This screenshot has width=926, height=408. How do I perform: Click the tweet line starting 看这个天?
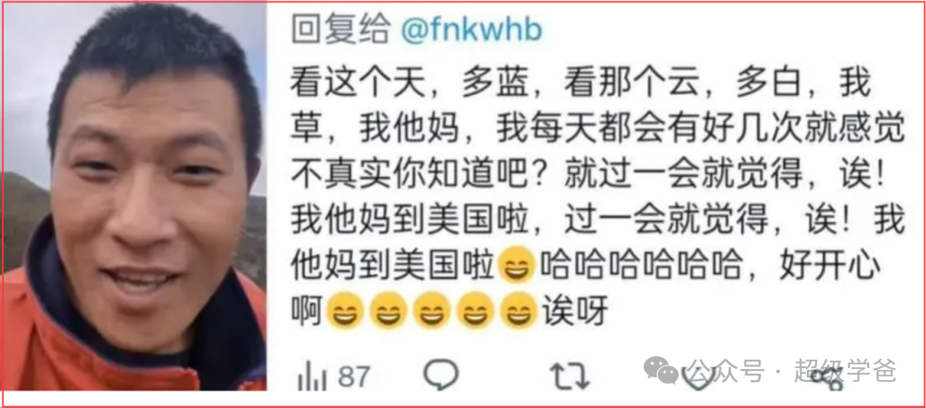click(x=581, y=86)
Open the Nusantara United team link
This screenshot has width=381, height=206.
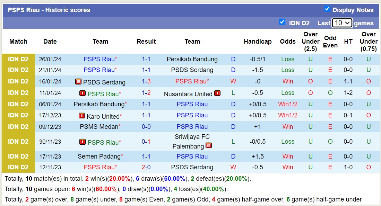[x=188, y=94]
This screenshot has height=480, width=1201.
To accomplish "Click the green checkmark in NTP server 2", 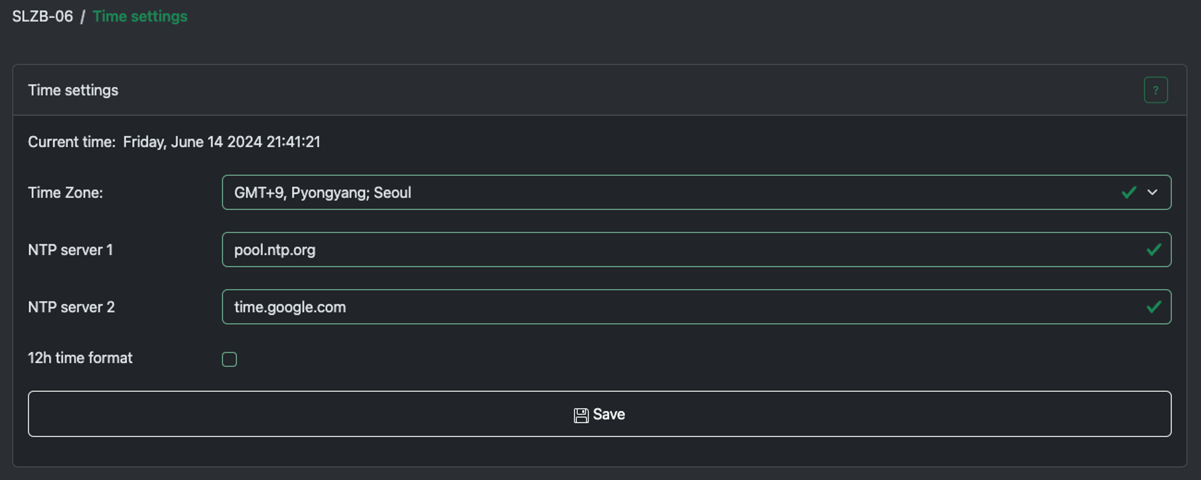I will [x=1154, y=307].
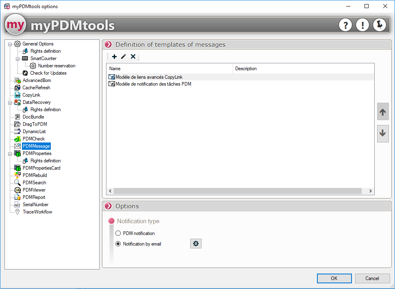
Task: Open PDMSearch in the options tree
Action: (x=34, y=183)
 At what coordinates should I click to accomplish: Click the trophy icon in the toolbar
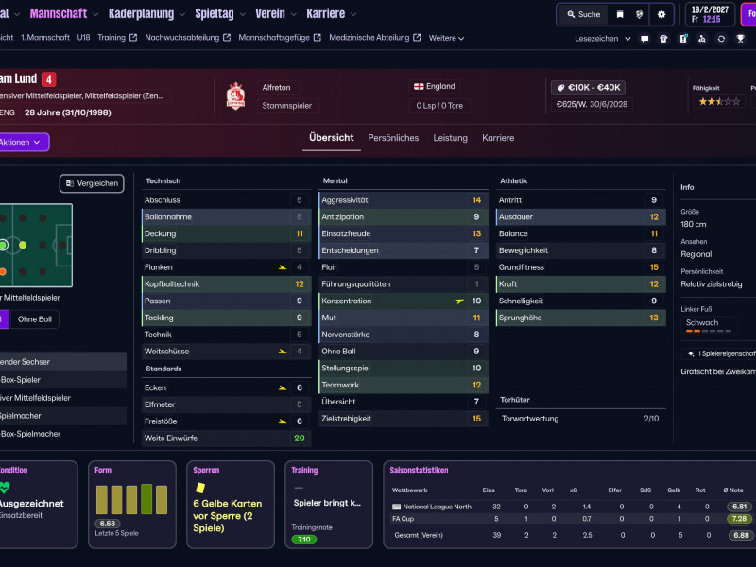point(741,39)
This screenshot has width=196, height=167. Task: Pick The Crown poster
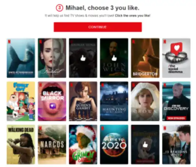(x=145, y=101)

Task prompt = Nothing but the lines from the line containing "At what coordinates" through the last line of the listing above should appear, output exactly, with no pictures.

Result of this exercise =
 At what coordinates should I click to accomplish: Click the trophy icon in the toolbar
point(741,39)
This screenshot has width=196, height=167. Task: Pick The Crown poster
(x=145, y=101)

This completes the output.